Los lucenses se repusieron de la expulsión de Marcelo y de los dos goles iniciales del equipo local
20 ene 2008 . Actualizado a las 02:17 h.Antes de su comienzo, el partido prometía y al final las expectativas se cumplieron. El Azkar visitaba al Benicarló. El encuentro emparejaba a dos equipos con un nivel similar según la clasificación. Al final, esto lo certificó el resultado. El empate a dos deja más satisfecho a los lucenses, que se sobrepusieron a los tempraneros goles de los castellonenses. La contienda tuvo de todo: goles, buen fútbol, y hasta tensiones extradeportivas.
Los locales no tardaron en golpear. En el arranque, Teté aprovechaba el primer disparo para hacer el tanto inaugural. No se llevaba ni un minuto y los fantasmas planeaban sobre el Azkar. A un equipo todavía tocado por el primer golpe su rival no tardaba en endosarle el segundo gol, obra de Deives tras un saque de esquina. La papeleta pintaba mal paro los visitantes, que se veían obligados a luchar contracorriente los siguientes 35 minutos de encuentro.
Polémica
A partir de aquí, el partido se tranquilizó. Y aunque el Benicarló dominaba, no lograba ampliar la distancia. Con el paso de los minutos, el Azkar intentaba reponerse. Entre tanto, surgió la polémica. Marcelo fue expulsado mientras estaba en el banquillo. Una gresca con los aficionados suponía la exclusión del hispanobrasileño, que incluso se dio una vuelta por la grada al rescate de su niño y entre los que minutos antes habían propiciado su roja a base de insultos. La afición de Benicarló acababa de marcar el tercero, un gol que no subía al marcador.

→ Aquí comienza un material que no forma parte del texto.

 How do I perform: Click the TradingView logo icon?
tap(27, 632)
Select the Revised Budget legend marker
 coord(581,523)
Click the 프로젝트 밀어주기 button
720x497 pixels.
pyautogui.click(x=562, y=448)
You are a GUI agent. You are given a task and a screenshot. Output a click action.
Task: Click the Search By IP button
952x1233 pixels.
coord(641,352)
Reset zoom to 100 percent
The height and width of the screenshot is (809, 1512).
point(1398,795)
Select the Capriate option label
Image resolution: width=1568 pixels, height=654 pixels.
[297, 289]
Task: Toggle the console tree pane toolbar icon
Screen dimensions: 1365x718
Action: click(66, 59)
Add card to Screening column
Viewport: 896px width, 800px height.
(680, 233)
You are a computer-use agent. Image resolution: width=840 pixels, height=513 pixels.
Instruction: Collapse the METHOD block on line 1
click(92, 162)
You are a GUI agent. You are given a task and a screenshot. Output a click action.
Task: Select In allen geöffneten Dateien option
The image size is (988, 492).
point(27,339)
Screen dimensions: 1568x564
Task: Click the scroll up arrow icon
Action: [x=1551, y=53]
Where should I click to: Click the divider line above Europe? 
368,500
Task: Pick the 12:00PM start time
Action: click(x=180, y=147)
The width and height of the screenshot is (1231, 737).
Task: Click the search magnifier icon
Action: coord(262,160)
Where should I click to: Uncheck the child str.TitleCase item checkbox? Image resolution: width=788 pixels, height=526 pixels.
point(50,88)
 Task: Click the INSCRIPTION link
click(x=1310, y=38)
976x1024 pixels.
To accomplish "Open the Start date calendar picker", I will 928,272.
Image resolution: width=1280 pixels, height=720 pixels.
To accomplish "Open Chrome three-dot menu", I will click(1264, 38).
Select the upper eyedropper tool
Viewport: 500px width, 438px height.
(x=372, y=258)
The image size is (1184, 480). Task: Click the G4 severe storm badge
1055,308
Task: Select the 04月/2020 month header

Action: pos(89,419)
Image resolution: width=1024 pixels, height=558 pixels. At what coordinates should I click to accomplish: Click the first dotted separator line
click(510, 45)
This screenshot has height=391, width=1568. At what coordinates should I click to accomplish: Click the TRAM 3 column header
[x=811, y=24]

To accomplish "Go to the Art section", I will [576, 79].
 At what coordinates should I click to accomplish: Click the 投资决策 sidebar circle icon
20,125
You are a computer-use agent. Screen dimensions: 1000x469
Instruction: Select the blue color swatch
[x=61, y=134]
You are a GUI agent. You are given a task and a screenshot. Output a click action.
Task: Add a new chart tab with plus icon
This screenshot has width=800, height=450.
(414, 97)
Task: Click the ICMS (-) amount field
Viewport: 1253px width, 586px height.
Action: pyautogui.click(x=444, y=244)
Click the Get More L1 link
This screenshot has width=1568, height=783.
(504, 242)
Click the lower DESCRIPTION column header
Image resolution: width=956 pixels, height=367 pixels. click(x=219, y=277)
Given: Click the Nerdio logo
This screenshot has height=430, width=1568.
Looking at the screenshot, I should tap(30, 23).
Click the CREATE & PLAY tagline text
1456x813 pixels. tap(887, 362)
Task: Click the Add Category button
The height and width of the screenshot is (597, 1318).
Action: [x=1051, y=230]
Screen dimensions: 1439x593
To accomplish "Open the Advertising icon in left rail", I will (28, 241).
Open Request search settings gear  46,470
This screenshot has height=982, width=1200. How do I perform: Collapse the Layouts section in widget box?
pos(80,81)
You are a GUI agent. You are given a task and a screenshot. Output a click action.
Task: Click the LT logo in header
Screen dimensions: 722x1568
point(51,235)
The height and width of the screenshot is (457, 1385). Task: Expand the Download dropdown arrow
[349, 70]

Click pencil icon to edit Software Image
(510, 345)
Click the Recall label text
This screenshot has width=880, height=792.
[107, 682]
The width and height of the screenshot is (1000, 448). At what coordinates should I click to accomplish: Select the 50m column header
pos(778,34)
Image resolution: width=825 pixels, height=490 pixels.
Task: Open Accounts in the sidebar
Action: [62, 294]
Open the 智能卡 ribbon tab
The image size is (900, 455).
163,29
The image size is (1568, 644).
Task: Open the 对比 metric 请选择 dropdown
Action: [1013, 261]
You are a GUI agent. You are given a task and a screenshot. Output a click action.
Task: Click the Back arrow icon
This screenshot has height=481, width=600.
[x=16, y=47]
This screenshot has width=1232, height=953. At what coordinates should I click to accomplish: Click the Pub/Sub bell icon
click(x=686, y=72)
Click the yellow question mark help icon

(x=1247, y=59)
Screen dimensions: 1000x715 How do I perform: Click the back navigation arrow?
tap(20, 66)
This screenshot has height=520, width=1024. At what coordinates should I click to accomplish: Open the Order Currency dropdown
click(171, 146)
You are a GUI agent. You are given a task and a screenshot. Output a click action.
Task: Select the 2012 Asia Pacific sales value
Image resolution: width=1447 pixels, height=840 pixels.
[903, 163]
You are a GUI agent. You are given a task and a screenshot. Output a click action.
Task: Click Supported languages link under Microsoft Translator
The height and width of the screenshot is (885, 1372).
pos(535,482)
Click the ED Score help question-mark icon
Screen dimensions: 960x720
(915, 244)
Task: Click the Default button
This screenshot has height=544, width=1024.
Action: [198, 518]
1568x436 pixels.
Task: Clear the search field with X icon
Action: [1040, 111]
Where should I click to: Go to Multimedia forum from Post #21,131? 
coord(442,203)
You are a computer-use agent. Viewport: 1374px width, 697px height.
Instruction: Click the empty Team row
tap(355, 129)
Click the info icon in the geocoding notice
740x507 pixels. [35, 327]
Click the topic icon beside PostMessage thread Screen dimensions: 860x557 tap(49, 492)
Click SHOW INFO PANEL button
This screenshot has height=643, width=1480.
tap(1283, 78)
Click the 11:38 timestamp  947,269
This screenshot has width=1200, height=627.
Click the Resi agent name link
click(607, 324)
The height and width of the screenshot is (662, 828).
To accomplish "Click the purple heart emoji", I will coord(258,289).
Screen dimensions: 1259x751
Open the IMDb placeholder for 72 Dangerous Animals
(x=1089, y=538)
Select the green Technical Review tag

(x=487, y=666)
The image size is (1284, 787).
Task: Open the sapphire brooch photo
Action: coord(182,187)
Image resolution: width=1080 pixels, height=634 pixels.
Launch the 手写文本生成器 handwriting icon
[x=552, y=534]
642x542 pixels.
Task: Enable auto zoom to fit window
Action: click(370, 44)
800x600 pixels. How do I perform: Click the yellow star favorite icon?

Los pronistas, enrabietados por el incidente, se encomendaban a la casta de su capitán, Riquer, que a falta de cuatro minutos culminó una contra para rebajar distancias. Con el dos a uno se llegó al descanso.
En la reanudación, los dos equipos perseguían el gol. Los de Castellón para asentar su ventaja y los visitantes para buscar la remontada. Pasaban los minutos y nadie lograba su objetivo: la pelota no entraba. Tras un período de lucha sin cuartel, el equipo de Bruno García echó el resto. Riquer entró para jugar con cinco futbolistas de pista y, en ese momento su equipo vio cumplidas sus expectativas. Fue a Adri el que puso el 2-2 definitivo. Un reparto de puntos que les sirve a los lucenses para seguir por encima de los levantinos en la clasificación.